Droit moral : La synchronisation d’extraits d’une chanson dans un film ne constitue pas, en soi, une violation du droit moral de l’auteur
Selon un arrêt du 28 février 2024 de la Cour de cassation, la synchronisation sous la forme d’extraits d’une œuvre musicale dans un film ne constitue pas automatiquement une atteinte au droit moral.
Dans cette affaire, deux extraits de la chanson « Partenaire particulier » ont été utilisés dans la bande sonore du film « Alibi.com ».
Les ayants-droit considéraient que l’utilisation d’extraits de la chanson constituait, par principe, une atteinte à l’intégrité de l’œuvre, qui devrait être entendue dans son intégralité.
La Cour de cassation rejette le pourvoi des demandeurs en confirmant la position de la Cour d’appel selon laquelle « l’utilisation d’une œuvre musicale par synchronisation dans la bande sonore d’une œuvre audiovisuelle, se faisant nécessairement sous la forme d’extraits, ne saurait être regardée par principe comme réalisant une atteinte à l’intégrité de l’œuvre et au droit moral de l’auteur ou de l’artiste-interprète ».
La Cour souligne également qu’il incombe à celui qui allègue une telle atteinte de la justifier.
En appel, les ayants-droit affirmaient que le découpage de l’œuvre avait été fait sans leur accord et que la reprise de la chanson en duo par des acteurs du film constituait une altération. Enfin, ils affirmaient que l’esprit sentimental de l’œuvre avait été dénaturé en raison du caractère vulgaire du film et des allusions sexuelles explicites.
Or, la Cour d’appel avait jugé que l’atteinte n’était pas caractérisée, notamment en l’absence de démonstration d’une altération de la mélodie, du rythme ou des paroles de la chanson.

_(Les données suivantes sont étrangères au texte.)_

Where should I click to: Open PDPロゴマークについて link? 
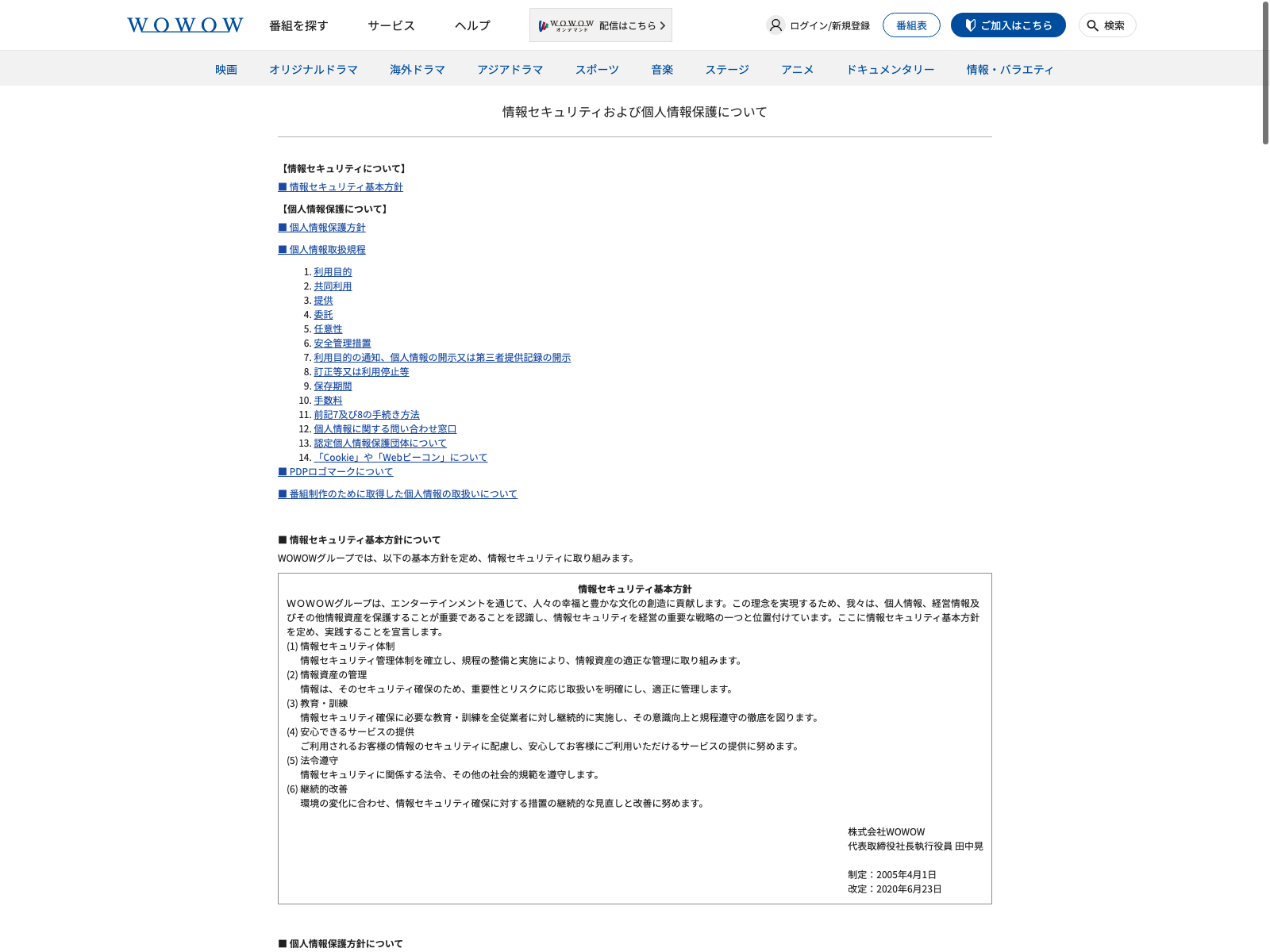(x=336, y=472)
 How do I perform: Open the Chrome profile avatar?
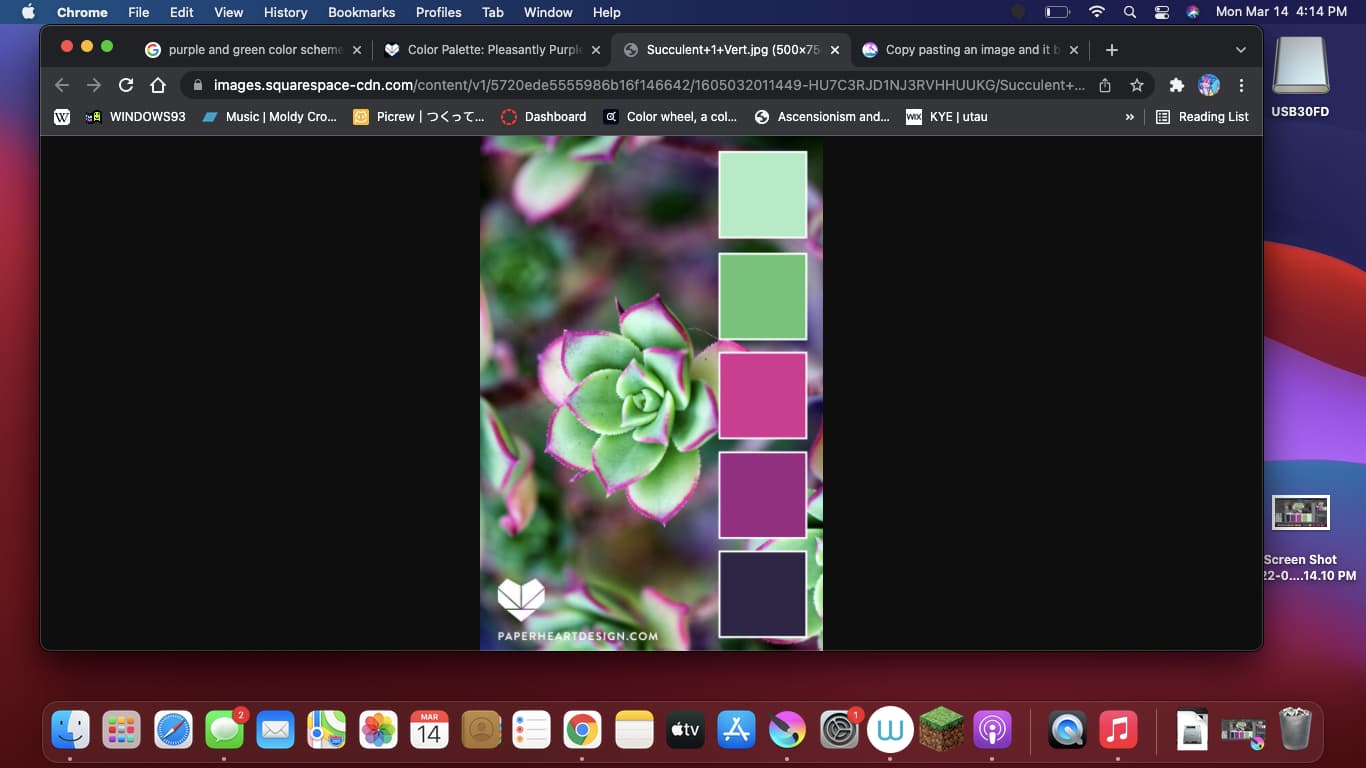[x=1209, y=85]
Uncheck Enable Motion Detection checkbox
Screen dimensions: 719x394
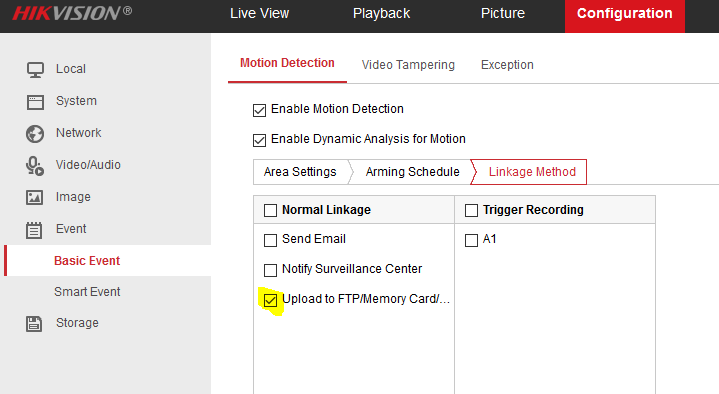tap(260, 110)
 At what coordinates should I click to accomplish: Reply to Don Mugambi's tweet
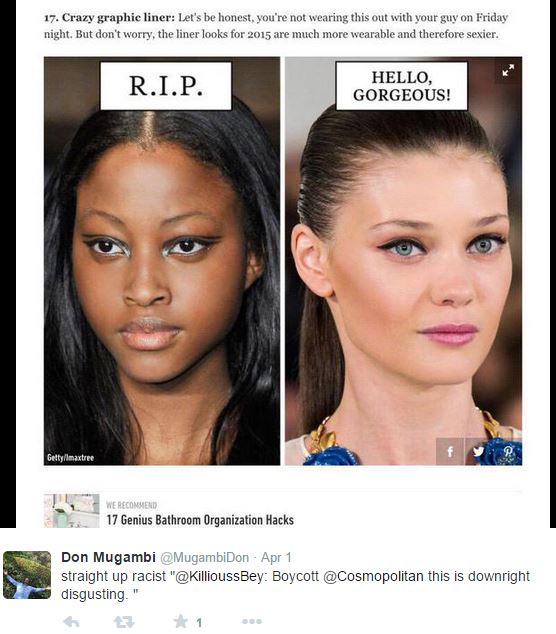[x=72, y=621]
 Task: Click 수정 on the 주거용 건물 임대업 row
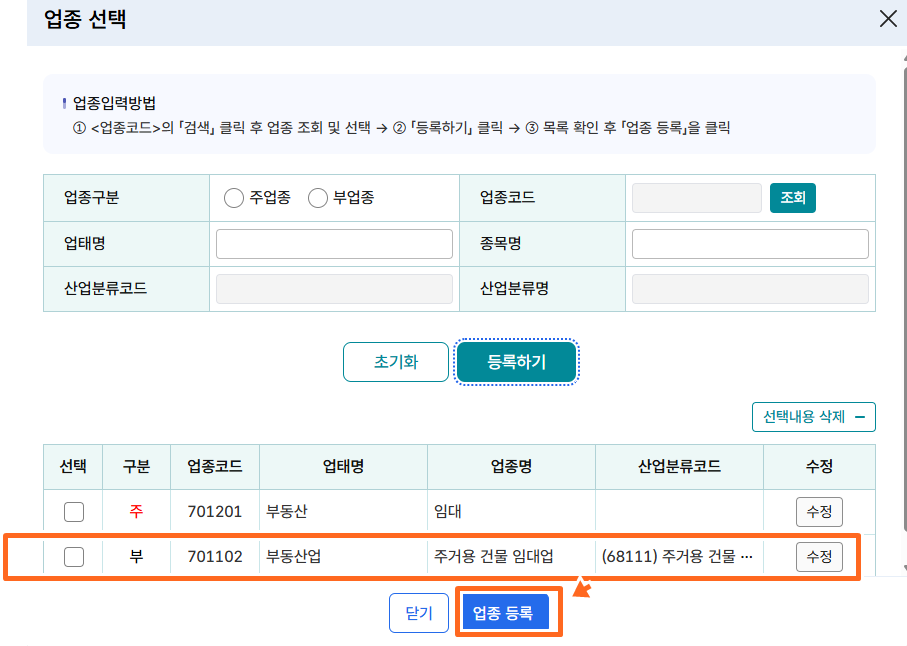819,557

Elle avait considéré qu’il n’était pas démontré que la reprise en duo constituait une atteinte ou que l’esprit de l’œuvre avait été altérée par le film qu’ils jugeaient eux-mêmes vulgaire. Puis, la Cour a relevé que les paroles de la chanson reposaient sur des allusions sexuelles et que les auteurs avaient déjà consenti dans le passé à une dévalorisation de l’esprit de l’œuvre en acceptant une utilisation dans un spot publicitaire pour des médicaments contre le mal de tête dans laquelle l’air de la chanson était joué par une flûte stridente et sonnant faux.
Enfin, les demandeurs invoquaient comme autre moyen de cassation l’absence de contrat d’exploitation signé entre le producteur et les sous-exploitants.
Si le contrat n’avait pas encore été signé, la Cour d’appel a considéré que le producteur avait donné son accord après des négociations de plus de six mois, décrivant l’ensemble des conditions d’exploitation.
La Cour de cassation rappelle donc que les dispositions du code de la propriété intellectuelle régissant les contrats d’auteur ne s’appliquent qu’aux contrats conclus par l’auteur dans l’exercice de son droit d’exploitation, et non aux relations entre le producteur et les sous-exploitants.